Saturday, January 17, 2015

Cubans Euphoric Over the New Regulations

Cubans Euphoric Over the New Regulations / 14ymedio
Posted on January 16, 2015

14ymedio, Havana, 15 January 2015 — The new regulations on travel,
insurance, the import of goods, remittances and telecommunications that
the United States will put into effect with respect to Cuba as of
Friday, have already provoked the first reactions on the Island.
Although the evening news barely mentioned it at the end of the show,
the information passed mouth-to-mouth on the street.

Lilianne Ruiz, independent journalist, received the welcome news and
noted, "This flow of people who are going to come, along with the
increase in the remittances, means the country's return to normalcy." In
the opinions of this reporter, "The Cuban government is going to weaken,
the only thing left is the repression and the restrictions. This will
make people more accurately identify the origin of our difficulties."

Among the most attractive points of the new regulations is the
authorization to establish "telecommunications installations within
Cuba, as well as installations that connect third countries with Cuba."
Internet connectivity and cheaper mobile phones are demands that have
gained strength in the last year, especially among the youngest.

Yantiel Garcia was outside the Telepoint Communications Company of Cuba
(ETECSA) in Pinar del Rio. The teenager said that she hoped that her
brother in Jacksonville, Florida, could now help her with a
technological gadget to connect to the web. "If the American mobile
phone cards can be used here, my brother will pay for a data package for
me to navigate without restrictions."

The "ball is now in the Cuban government's court," said an ETESCA
official who preferred to remain anonymous. As he explains, "The number
of visitors from the United States will grow and the country will have
to offer them a solution to connecting while they're here." To which he
added, "It's a question of business, not of ideology."

The families who receive remittances will also benefit from the
increased dollar amount that can be sent each quarter. The prior figure
was limited to 500 dollars every three months, while now they can send
up to 2,000 dollars to relatives residing on the Island.

At the Metropolitan Bank branch on Galiano in Havana this morning,
several old people hoped to complete bank transactions. Cristina Marrero
was one of them and she explained that she has one son in New York and
another in Atlanta. For this lady the most appreciated measure is the
one related to the sending of parcels in large quantities. "My sons have
furniture and appliances that they want to send me and this is an
opportunity," she said.

For his part, Julio Aleago, political analyst, said that "Since 1959 the
Communist government has always tended to isolate the country from the
rest of the world and these measures will increasingly integrate Cuban
into Western free market values, democracy, participation, free exchange
of people and goods between countries." With regards to the American
embargo, still in effect, he said, "In the same way the American
government imposed sanctions on Venezuelan and Russian officials, that
should serve as a paradigm, instead of establishing a general embargo
over the whole country, punish those personalities of the military
government who have something to do with violations of human rights."

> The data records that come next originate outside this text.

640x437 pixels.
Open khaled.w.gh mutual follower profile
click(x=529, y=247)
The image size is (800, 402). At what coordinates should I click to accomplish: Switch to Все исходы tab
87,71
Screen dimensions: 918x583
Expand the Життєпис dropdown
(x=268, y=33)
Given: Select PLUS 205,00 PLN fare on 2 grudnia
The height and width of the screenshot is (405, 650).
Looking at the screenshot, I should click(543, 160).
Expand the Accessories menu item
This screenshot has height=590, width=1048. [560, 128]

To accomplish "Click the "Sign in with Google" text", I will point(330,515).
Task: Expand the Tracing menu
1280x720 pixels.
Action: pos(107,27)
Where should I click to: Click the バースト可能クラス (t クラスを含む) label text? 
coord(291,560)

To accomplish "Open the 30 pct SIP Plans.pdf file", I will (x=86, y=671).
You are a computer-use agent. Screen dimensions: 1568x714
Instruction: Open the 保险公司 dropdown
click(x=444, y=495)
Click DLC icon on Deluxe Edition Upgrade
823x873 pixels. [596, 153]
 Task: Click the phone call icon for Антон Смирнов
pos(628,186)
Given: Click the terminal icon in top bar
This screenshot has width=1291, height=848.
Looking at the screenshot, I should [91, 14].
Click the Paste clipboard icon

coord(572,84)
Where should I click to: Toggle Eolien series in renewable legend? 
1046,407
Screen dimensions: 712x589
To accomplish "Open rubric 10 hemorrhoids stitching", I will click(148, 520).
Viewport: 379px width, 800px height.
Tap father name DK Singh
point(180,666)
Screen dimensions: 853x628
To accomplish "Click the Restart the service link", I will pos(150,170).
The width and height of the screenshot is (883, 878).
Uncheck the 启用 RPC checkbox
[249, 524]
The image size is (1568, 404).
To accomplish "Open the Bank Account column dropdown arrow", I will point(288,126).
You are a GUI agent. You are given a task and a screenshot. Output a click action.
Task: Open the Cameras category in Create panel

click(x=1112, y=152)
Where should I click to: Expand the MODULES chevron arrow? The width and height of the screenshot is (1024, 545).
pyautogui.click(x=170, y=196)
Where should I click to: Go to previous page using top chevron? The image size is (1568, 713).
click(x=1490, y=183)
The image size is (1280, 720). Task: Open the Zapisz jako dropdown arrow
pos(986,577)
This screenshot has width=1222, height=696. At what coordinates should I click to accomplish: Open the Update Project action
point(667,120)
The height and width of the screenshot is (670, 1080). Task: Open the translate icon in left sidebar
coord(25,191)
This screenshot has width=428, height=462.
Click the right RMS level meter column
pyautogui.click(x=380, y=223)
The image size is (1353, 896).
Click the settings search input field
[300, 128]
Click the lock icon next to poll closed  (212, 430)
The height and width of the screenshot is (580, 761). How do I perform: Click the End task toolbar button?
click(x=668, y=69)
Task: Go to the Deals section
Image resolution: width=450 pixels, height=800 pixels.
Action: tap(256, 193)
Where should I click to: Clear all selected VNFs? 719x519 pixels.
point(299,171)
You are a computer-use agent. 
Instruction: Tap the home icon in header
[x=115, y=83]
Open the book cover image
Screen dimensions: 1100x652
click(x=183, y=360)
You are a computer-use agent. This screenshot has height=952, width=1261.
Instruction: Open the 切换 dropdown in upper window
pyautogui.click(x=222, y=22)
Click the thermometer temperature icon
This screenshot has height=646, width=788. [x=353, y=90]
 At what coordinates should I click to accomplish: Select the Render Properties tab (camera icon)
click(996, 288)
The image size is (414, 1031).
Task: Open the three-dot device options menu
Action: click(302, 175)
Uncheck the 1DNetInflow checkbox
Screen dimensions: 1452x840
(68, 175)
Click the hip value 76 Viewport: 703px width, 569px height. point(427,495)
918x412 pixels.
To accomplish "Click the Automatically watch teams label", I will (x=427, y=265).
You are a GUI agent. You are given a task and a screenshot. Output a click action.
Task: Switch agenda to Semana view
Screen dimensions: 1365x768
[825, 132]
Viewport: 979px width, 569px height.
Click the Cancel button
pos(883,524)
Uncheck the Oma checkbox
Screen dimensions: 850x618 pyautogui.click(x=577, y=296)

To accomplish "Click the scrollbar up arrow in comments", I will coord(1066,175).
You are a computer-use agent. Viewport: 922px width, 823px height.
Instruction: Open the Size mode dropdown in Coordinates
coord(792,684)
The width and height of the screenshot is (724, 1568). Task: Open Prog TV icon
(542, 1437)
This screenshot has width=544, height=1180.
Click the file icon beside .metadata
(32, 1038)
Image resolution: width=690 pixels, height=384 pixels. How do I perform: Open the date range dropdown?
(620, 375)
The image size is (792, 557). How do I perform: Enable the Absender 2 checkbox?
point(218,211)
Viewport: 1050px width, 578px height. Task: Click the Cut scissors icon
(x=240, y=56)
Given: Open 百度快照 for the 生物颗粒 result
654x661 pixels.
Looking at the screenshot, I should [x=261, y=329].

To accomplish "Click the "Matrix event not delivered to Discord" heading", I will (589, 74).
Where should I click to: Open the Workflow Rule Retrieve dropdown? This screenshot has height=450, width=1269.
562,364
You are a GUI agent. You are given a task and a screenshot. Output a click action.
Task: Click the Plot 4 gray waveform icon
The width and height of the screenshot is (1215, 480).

As of Friday, airlines will not need a specific license from the Office
of Foreign Assets Control (OFAC) to fly to Cuba, and this has received a
good reception on the Island. This afternoon at Jose Marti International
Airport's Terminals Two and Three, the news spread like wildfire.

Dayane Rios, who was waiting for her grandmother who had been visiting
Washington for three months, commented, with the illusions of youth,
"This time she had to travel through Mexico because there are no direct
flights, but I hope that for the next trip she can do it more directly
and cheaply."

However, although there are no new regulations about a possible maritime
connection, many Cubans also dream of the idea. "Pick a place on the
Malecon, when the ferry comes all of Havana will be seated on the wall,"
one bike-taxi driver joked to another, crossing near Maceo Park.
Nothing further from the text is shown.